Applying Einstein's Work to the Mysteries of the Universe (String Theory)

Einstein’s work in developing the theory of relativity had shown amazing results, unifying key concepts and clarifying important symmetries in the universe. Still, there are some cases where relativity predicts strange behavior, such as singularities, where the curvature of space-time becomes infinite and the laws of relativity seem to break down. String theory today continues this work by trying to extend the concepts of relativity into these areas, hoping to find new rules that work in these regions.
With relativity in place, physicists could look to the heavens and begin a study of how the universe evolved over time, a field called cosmology. However, Einstein’s field equations also allow for some strange behavior — such as black holes and time travel — that has caused great distress to Einstein and others over the years.
If you haven’t read about relativity before, this topic may seem like a whirlwind of strange, exotic concepts — and these new theories certainly felt so to the physicists of the time. Fundamental concepts — motion, mass, energy, space, time, and gravity — were transformed in a period of only 15 years!

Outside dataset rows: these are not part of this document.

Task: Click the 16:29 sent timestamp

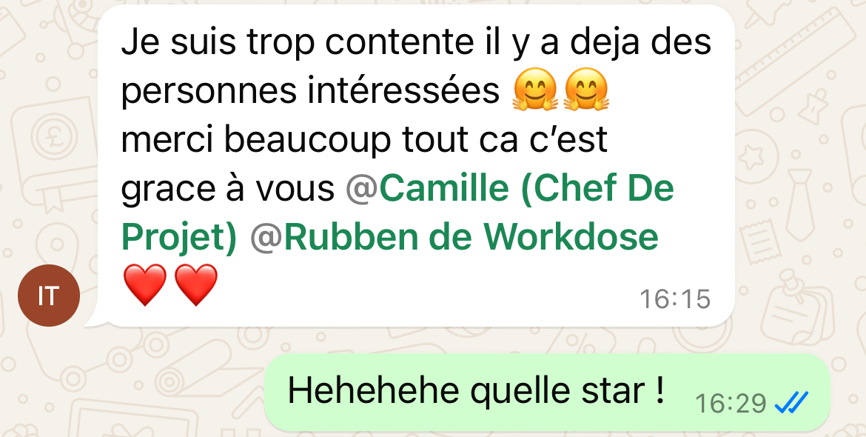Action: (x=731, y=404)
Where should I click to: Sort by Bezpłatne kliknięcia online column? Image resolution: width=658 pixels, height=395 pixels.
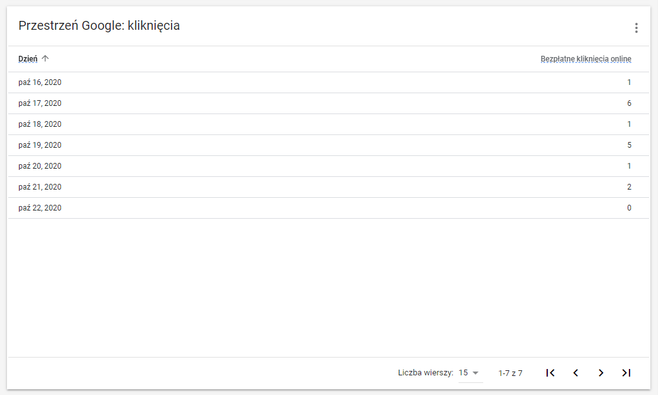tap(586, 59)
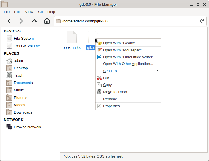Image resolution: width=209 pixels, height=161 pixels.
Task: Click Move to Trash option
Action: click(x=115, y=92)
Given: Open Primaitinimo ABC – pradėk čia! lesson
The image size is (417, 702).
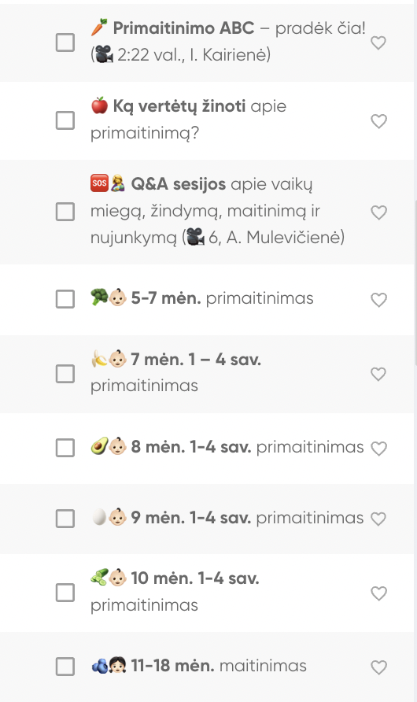Looking at the screenshot, I should [x=228, y=41].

Motion, instead of being just some incidental behavior of objects, was now crucial to understanding how the laws of physics manifested themselves. The laws don’t change — this was key to all of Einstein’s work — but they
can manifest in different ways, depending on where you are and how you’re moving — or how space-time is moving around you.
In topic 9, I cover the ideas of modern cosmology arising from Einstein’s work, such as the black holes that can form when massive quantities of mass cause space-time to curve infinitely far and similar problems that come up when trying to apply relativity to the early universe. Or, as you see in topic 16, some solutions to Einstein’s equations allow time travel.
Einstein himself was extremely uncomfortable with these unusual solutions to his equations. To the best of his ability, he tried to disprove them. When he failed, he would sometimes violate his own basic belief in the mathematics and claim that these solutions represented physically impossible situations.
Despite the strange implications, Einstein’s theory of general relativity has been around for nearly a century and has met every challenge — at least when applied to objects larger than a molecule. As I point out in topic 2, at very small scales quantum effects become important, and the description using general relativity begins to break down. The equations make no sense, and space-time becomes an exotic, tumultuous mess of energy fluctuations. The force of gravity explodes to an infinite value. String theory (hopefully) represents one way of reconciling gravity at this realm, as I explain in topics 10 and 11.